Pelaksanaan program kerja di bidang Pendidikan dan Pengajaran tidak hanya bergerak di kedua bidang saja, melainkan membuat program pemanfaatan limbah sampah plastik yang diubah menjadi EcoBrick. Pembuatan EcoBrick pun tidak hanya dari mahasiswa melainkan turut melibatkan siswa SDN 40 Matang Segantar yang dijadikan sebagai nilai UTS mata pelajaran Prakarya dan dibantu juga oleh ibu-ibu PKK Matang Segantar dalam kurun waktu 5 hari pengerjaan. Maka, pembuatan ecobrick diubah menjadi tulisan nama Desa Matang Segantar yang ditempatkan di GOR Serbaguna desa tersebut.
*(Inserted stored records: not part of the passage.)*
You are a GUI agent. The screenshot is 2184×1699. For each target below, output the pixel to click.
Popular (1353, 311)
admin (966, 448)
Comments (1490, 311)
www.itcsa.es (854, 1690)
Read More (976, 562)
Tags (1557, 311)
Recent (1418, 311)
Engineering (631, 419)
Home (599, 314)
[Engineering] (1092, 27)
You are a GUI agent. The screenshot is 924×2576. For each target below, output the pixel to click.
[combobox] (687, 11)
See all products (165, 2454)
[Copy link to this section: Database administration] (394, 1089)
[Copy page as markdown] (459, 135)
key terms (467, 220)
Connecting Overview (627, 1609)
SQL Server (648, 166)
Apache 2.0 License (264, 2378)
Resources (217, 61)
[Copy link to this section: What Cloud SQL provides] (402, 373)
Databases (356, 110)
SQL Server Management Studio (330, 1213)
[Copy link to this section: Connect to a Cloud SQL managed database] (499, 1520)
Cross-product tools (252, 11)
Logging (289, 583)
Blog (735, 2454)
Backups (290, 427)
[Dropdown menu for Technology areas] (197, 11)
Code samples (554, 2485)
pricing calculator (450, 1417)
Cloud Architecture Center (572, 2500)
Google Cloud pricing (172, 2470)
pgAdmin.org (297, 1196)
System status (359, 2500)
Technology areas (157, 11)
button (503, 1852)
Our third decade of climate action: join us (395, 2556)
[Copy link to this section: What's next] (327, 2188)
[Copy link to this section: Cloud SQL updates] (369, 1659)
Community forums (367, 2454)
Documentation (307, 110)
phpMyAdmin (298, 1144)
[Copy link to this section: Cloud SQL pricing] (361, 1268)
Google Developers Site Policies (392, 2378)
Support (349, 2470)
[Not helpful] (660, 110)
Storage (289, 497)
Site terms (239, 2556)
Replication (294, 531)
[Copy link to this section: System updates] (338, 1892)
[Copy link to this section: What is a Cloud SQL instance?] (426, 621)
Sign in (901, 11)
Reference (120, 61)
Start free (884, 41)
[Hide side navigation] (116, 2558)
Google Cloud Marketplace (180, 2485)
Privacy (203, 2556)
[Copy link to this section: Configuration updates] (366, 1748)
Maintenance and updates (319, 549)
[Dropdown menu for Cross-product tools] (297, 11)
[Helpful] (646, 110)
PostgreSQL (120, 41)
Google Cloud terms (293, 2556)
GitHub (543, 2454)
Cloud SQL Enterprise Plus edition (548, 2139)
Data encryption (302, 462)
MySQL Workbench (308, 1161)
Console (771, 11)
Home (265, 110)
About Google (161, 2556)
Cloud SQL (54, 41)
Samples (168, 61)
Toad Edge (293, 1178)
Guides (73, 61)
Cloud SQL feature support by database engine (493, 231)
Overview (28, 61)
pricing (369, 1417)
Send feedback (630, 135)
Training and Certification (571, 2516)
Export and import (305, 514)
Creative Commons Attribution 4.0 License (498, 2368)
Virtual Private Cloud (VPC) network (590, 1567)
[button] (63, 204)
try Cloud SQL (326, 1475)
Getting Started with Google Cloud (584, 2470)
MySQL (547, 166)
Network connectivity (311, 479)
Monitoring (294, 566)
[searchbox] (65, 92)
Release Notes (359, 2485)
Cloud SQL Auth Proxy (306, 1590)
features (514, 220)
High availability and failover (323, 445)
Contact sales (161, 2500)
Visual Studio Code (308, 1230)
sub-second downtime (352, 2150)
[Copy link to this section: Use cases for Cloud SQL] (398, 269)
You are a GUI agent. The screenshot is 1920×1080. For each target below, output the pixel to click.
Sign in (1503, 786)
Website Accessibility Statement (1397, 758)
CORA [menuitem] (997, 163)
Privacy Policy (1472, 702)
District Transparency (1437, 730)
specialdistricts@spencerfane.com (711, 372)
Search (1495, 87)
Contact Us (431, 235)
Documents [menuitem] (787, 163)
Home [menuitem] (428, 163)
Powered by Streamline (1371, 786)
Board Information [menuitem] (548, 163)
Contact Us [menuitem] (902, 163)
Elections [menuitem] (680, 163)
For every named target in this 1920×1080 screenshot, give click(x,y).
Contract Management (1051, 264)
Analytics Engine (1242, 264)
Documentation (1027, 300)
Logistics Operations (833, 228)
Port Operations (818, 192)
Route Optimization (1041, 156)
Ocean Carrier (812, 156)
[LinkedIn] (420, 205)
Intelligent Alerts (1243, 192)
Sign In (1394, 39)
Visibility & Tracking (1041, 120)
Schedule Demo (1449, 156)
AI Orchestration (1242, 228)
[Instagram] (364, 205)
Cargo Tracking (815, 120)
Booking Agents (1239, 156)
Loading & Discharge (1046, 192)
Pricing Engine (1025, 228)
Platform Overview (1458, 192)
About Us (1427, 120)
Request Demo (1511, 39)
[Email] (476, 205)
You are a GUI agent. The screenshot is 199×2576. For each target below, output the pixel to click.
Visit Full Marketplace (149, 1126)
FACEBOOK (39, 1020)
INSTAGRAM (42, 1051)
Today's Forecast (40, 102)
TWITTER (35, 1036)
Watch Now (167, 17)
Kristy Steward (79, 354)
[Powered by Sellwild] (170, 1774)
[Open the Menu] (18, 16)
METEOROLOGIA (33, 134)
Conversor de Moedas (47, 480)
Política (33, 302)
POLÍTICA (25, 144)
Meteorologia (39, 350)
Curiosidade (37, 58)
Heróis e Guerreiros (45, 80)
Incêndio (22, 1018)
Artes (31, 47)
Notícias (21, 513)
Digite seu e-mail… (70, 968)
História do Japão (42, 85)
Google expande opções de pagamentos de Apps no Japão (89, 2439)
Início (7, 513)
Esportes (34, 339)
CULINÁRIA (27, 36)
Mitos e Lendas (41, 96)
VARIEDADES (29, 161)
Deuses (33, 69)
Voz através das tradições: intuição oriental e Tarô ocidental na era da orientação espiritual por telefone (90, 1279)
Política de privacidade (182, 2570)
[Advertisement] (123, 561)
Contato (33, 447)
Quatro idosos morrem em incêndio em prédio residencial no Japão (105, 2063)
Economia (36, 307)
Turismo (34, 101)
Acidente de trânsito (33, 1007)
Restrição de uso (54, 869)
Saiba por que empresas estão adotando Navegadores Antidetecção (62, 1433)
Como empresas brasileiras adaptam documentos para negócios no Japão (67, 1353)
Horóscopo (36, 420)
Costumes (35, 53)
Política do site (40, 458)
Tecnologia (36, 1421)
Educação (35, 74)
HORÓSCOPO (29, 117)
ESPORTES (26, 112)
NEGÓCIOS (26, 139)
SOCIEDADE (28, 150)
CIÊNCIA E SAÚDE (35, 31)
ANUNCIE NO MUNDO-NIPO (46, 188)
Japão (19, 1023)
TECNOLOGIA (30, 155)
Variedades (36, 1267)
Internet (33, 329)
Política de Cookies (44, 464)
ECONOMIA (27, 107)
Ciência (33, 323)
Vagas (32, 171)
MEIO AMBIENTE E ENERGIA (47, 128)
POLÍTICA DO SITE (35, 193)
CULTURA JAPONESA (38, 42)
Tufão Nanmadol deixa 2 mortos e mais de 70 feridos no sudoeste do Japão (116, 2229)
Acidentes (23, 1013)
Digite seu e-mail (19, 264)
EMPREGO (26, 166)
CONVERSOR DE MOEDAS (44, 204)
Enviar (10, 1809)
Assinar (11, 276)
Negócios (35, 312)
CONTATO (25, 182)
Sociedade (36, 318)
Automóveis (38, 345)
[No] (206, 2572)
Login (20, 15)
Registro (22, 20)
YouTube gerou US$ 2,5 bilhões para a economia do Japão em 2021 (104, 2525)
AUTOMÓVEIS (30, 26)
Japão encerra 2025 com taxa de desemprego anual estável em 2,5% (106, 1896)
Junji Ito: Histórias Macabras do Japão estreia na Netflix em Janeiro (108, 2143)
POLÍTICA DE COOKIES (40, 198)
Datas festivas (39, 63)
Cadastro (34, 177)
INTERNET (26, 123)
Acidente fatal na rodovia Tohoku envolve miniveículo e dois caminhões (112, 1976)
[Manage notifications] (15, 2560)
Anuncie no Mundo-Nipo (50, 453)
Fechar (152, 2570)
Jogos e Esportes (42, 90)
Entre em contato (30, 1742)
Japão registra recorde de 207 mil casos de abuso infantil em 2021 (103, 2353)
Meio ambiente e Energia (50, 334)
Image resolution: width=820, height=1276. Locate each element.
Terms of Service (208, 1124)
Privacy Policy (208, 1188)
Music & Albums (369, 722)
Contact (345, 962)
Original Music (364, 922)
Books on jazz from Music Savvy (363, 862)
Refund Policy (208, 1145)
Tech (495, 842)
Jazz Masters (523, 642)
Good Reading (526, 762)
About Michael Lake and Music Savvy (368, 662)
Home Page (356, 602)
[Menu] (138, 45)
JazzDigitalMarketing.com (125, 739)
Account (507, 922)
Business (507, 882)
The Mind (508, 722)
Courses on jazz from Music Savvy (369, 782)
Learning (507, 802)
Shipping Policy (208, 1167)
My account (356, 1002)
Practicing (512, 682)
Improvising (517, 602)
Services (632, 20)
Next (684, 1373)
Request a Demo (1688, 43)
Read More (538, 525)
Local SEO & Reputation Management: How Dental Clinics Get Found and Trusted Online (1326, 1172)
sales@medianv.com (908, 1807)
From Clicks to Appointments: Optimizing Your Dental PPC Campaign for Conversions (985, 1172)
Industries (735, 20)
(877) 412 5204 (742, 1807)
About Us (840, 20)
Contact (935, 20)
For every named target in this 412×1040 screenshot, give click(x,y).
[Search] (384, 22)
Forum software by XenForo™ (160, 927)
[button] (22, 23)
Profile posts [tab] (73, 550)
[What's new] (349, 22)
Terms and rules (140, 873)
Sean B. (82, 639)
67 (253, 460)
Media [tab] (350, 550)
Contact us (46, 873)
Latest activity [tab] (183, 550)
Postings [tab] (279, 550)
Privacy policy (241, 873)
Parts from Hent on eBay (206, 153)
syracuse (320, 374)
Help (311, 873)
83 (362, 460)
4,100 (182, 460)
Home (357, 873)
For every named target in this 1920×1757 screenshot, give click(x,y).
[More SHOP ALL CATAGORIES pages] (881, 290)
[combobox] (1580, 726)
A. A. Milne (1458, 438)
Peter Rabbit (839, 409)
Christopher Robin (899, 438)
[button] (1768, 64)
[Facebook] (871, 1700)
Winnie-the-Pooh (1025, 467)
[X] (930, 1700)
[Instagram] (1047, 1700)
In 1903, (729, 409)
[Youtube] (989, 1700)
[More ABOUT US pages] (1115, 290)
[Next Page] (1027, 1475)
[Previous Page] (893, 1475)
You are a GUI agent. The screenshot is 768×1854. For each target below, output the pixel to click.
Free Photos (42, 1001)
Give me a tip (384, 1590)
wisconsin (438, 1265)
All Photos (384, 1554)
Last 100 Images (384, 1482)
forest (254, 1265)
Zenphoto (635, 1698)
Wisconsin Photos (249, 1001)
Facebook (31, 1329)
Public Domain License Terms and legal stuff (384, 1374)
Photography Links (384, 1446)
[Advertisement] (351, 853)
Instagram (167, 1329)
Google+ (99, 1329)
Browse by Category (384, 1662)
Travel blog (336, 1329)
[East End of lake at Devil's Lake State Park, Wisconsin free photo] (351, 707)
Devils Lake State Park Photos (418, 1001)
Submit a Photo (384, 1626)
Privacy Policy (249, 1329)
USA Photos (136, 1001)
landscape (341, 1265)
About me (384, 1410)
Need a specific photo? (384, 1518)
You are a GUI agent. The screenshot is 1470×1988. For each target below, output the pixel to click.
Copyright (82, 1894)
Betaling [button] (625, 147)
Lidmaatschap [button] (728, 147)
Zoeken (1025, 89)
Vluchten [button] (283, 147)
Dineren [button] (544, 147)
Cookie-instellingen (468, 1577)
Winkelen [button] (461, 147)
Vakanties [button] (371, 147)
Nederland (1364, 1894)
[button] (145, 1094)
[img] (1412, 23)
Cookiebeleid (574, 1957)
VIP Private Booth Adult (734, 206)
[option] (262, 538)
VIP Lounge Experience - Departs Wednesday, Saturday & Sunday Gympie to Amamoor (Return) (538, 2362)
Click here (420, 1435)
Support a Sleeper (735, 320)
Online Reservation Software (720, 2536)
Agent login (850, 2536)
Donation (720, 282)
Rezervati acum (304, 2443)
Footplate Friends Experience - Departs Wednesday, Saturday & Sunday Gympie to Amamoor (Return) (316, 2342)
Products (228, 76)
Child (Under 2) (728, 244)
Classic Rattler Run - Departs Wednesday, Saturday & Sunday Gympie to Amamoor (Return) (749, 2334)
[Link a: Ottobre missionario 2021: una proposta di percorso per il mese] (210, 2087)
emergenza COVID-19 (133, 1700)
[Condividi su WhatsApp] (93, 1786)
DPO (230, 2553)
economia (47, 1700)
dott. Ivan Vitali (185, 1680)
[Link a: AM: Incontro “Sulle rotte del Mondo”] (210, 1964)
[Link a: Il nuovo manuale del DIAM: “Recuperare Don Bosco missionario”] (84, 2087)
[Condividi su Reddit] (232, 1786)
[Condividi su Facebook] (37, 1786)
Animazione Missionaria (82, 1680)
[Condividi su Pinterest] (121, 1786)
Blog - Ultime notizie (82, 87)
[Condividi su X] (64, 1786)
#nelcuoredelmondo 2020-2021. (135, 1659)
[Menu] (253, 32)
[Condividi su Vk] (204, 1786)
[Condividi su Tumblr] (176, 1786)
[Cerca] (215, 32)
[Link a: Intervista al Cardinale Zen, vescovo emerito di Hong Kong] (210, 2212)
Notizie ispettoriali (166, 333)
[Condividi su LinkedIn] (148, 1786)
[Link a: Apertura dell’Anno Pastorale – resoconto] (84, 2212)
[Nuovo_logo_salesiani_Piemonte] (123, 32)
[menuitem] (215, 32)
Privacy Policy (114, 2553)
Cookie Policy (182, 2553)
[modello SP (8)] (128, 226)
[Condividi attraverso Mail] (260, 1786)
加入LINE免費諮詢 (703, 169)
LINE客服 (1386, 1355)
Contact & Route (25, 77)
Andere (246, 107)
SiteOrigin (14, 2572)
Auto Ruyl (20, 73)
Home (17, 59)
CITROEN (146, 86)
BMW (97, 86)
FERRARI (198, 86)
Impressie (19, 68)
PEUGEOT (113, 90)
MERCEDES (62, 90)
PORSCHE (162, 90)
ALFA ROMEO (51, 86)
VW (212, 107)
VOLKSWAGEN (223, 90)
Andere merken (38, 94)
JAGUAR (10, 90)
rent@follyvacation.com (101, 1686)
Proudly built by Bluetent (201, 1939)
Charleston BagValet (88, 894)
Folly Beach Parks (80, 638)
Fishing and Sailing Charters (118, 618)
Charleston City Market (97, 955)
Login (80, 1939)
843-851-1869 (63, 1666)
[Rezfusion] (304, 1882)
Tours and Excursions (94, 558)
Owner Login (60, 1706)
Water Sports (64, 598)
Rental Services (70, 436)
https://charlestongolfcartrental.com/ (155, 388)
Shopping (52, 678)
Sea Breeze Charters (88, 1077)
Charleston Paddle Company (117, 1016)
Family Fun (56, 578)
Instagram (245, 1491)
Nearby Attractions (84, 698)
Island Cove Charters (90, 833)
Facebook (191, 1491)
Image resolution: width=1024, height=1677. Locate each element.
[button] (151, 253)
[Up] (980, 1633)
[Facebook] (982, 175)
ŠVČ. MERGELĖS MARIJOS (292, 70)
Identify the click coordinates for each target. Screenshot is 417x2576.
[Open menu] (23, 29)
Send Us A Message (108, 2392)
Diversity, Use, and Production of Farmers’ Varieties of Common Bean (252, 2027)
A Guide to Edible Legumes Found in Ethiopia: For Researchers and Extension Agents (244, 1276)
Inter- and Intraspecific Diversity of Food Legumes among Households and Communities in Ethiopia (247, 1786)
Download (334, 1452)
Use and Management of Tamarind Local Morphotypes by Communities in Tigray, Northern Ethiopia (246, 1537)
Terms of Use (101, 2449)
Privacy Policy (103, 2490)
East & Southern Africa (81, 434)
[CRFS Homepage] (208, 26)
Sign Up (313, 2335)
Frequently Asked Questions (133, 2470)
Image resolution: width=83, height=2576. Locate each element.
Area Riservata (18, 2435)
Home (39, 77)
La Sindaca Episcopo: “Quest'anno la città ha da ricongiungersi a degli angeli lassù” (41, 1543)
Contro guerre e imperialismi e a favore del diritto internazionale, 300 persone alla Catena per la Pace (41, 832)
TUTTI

Selanjutnya, berdasarkan potensi yang dimiliki oleh desa tersebut yaitu berbahan dasar kacang-kacangan dan hanya mengetahui pengolahan bahan secara umum tidak disajikan ke bentuk inovasi. Sehingga, kelompok 12 Mahasiswa KKN Kebangsaan memberikan inovasi dalam program One Village, One Product yakni pembuatan sari susu kacang hijau yang berbahan dasar kacang hijau diberi nama produk “MungBeant Milk”.
Pada akhirnya, saat pelepasan seluruh Mahasiswa KKN Kebangsaan XI di Kabupaten Sambas tepatnya di Kantor Bupati Kabupaten Sambas, Kalimantan Barat diumumkan lah Kelompok Kreatif KKN Kebangsaan di Kabupaten Sambas Tahun 2023 berhasil di raih oleh Kelompok 12 Desa Matang Segantar. Disamping itu, Kabupaten Sambas memiliki slogan salam yakni “Sambas Berkemajuan”. Hal tersebut, turut membuat Ayu dan teman-teman kelompok bahkan Dosen Pendamping Lapangan, serta Kepala Desa Matang Segantar tidak menyangka atas capaiannya. “Saya tidak menyangka bahwa, adik-adik mahasiswa meraih penghargaan kelompok kreatif mengingat dari saya pribadi pun tidak mengetahui adanya pemberian penghargaan tersebut sesuai dengan Sambas Berkemajuan. Namun, saya sudah sangat berterima kasih kepada adik-adik mahasiswa telah bersedia membantu dan memberikan keberharuan manfaat di Desa Matang Segantar. Semoga adik-adik mahasiswa sukses selalu dan menjadi penerus bangsa” – Ucap Bapak Jasmani Ibrahim sebagai Kepala Desa Matang Segantar.
Selama 26 hari pelaksanaan KKN Kebangsaan di Desa Matang Segantar telah memberikan kesan yang bermanfaat dan bangga terhadap warga sekitar, serta setiap delegasi pun telah mendapatkan pengalaman berharga mengabdi di wilayah perbatasan negeri. 10 Delegasi Mahasiswa Terbaik Bangsa telah menyelesaikan program kerja selama 26 hari dengan baik dan memberikan kesan positif kepada Desa Matang Segantar tempat lokasi pengabdian di wilayah perbatasan Negeri. Pada 18 Agustus 2023 tiba lah 10 delegasi mahasiswa kembali ke Universitas Tanjungpura, Kalimantan Barat untuk melaksanakan rangkaian penutupan KKN Kebangsaan XI tahun 2023 guna tidak hanya berhenti disini untuk terus berkontribusi memajukan negeri Indonesia.